▸ EXERCISE
Count the lines in the block of data below that contain the word "perform", and reply with only that number.

▸ A block of data
================================

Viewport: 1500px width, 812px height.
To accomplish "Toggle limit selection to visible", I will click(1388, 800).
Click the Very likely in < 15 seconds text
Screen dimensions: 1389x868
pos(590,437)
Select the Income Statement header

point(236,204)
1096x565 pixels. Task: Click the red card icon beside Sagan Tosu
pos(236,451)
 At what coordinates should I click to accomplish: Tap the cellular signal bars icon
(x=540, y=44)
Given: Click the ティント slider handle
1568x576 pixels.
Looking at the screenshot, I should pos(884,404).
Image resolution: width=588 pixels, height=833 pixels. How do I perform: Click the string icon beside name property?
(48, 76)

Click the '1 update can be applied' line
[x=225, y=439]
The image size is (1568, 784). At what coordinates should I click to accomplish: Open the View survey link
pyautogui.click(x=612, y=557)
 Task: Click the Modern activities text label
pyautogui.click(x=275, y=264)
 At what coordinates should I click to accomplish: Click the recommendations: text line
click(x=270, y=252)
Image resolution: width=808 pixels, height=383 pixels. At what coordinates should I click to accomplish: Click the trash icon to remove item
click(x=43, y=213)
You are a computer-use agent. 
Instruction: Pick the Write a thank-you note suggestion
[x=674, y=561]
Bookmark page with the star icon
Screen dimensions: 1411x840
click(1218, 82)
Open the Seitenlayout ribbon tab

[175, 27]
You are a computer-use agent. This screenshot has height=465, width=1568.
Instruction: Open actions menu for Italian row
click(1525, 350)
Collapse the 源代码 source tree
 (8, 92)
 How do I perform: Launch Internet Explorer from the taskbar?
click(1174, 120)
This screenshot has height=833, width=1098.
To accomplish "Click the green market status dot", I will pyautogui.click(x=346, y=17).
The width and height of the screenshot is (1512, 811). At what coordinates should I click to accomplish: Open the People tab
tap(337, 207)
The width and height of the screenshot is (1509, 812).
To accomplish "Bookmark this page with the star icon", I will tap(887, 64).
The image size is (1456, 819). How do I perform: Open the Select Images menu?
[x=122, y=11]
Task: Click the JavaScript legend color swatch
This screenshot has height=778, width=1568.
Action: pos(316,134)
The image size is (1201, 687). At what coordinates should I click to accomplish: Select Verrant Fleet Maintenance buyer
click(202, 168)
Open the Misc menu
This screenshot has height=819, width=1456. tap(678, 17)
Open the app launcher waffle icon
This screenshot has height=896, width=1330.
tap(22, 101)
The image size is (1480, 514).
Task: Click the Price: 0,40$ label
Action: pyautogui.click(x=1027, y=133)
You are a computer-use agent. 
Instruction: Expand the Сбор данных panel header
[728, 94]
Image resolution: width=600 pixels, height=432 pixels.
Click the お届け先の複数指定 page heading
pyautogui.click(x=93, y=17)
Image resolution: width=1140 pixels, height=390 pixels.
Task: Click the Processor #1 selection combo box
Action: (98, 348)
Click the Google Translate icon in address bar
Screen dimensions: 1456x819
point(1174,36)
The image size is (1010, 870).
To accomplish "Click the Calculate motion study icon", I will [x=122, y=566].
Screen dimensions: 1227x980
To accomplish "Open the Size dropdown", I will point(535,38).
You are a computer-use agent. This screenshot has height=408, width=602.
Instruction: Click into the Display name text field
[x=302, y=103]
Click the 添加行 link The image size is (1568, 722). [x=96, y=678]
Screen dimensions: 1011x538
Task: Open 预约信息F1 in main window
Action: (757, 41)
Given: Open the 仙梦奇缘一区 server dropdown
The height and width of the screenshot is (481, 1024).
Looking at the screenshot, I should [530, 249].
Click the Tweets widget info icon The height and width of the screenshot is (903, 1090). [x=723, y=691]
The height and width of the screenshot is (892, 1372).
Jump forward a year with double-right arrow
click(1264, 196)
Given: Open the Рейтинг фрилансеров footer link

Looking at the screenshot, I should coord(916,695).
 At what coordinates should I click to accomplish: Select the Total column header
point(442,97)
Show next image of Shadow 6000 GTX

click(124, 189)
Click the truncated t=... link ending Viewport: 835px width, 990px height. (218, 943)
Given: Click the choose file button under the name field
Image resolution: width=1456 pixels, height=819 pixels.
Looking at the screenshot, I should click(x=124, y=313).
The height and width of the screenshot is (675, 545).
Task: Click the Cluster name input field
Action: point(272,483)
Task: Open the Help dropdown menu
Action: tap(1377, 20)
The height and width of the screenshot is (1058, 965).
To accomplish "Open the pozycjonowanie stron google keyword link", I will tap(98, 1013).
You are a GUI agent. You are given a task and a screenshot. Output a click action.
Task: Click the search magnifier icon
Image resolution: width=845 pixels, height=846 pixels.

================================

▸ ANSWER FOR THIS EXERCISE
3